You're Dead! is the fifth studio album by American music producer Flying Lotus, released on October 6, 2014 by Warp Records. Flying Lotus recorded the album at his home in Los Angeles, using Ableton Live and other instruments and software. Like his previous two albums Cosmogramma and Until the Quiet Comes, You're Dead! features extensive contributions from Thundercat, who plays bass guitar on nearly every track and provides vocals on several. It also features guest performances from Angel Deradoorian, Niki Randa, Kendrick Lamar, Snoop Dogg, and Thundercat, along with Captain Murphy, Flying Lotus' rapper alter ego.

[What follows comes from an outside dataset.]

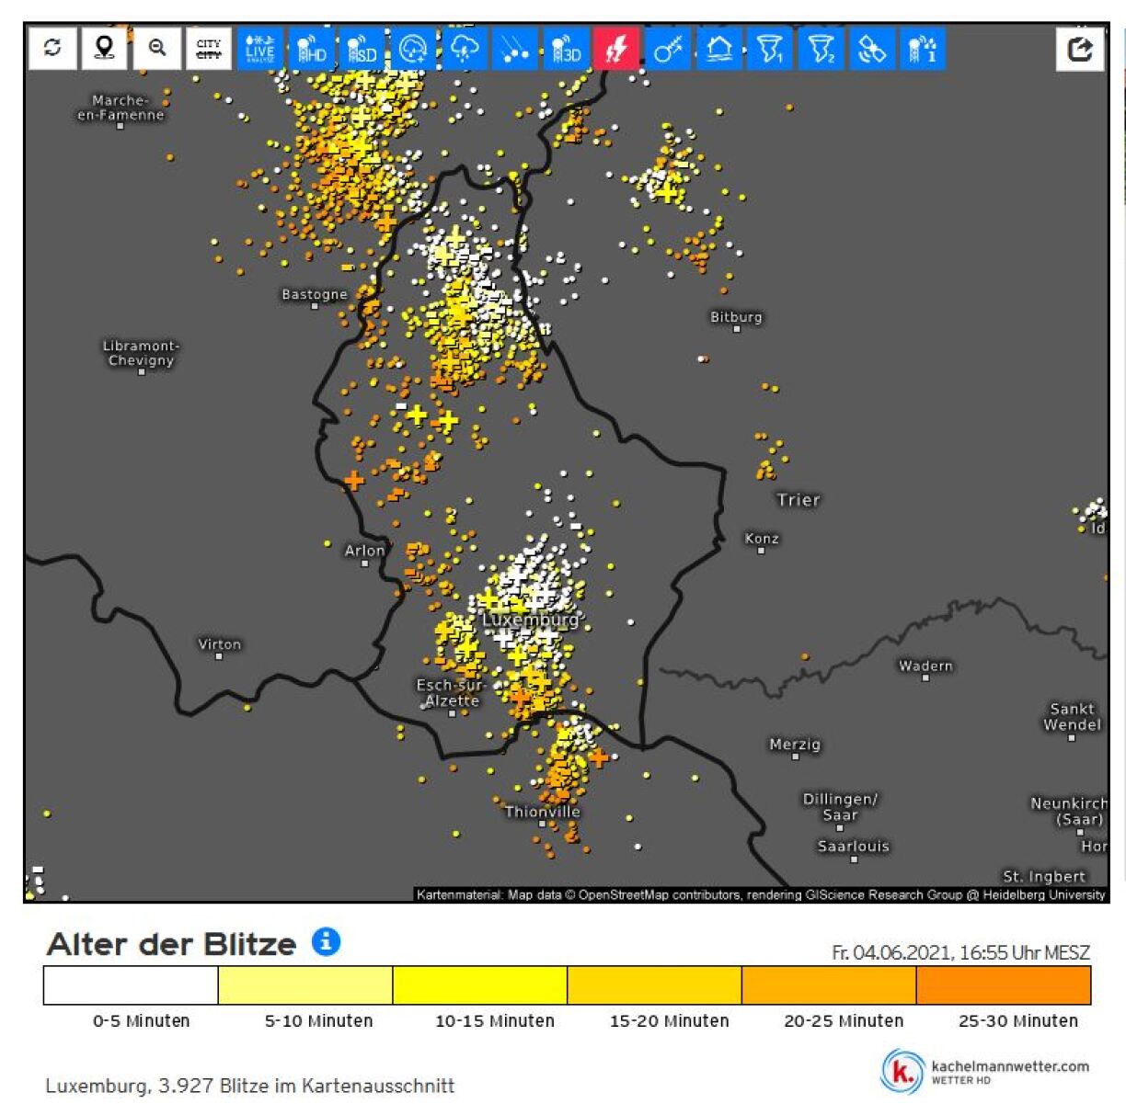Select the tornado 1 layer icon
Image resolution: width=1126 pixels, height=1104 pixels.
[x=769, y=49]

You're Dead was promoted with the single "Never Catch Me", which was nominated for Best Dance Recording at the 2016 Grammy Awards. Mainly an instrumental album, You're Dead! is described as electronic, jazz fusion and hip hop. The album received widespread acclaim from critics, and peaked at number one at the US Dance/Electronic Albums and at number 19 at the US Billboard 200.

Background and recording
Ellison and Thundercat developed the concept of the album. He said in an interview with Los Angeles Times:  Originally conceived as a double album, Ellison worked on the album soon after finishing his previous album, with the intent of creating "the fastest, hardest, most intense jazz record". Like his previous album, Until the Quiet Comes, he used both Ableton Live and live instruments to make the album. His music gear included Moog Voyager, Fender Rhodes, and Wurlitzer electric pianos, as well as a Gibson guitar, a Carvin Legacy 3 all-tube 3-channel amp head, a bank of six Moogerfooger analog effects modules and two Technics SL-1200 turntables. Daddy Kev, who mastered the album, said that You're Dead! had the largest dynamic range of any of Ellison's work.

Music
You're Dead! is an electronic, jazz, jazz fusion and hip hop album. It is also a concept album about death and afterlife. In an interview with Electronic Musician, Ellison said, "It's like, 'Hey, you're dead, who knows what's next, but our spirits live forever, and you lived through the good and bad sh*t,' not, 'Hey, you're dead, it's over.'" The album has complex melodies, syncopated rhythms, and textured productions.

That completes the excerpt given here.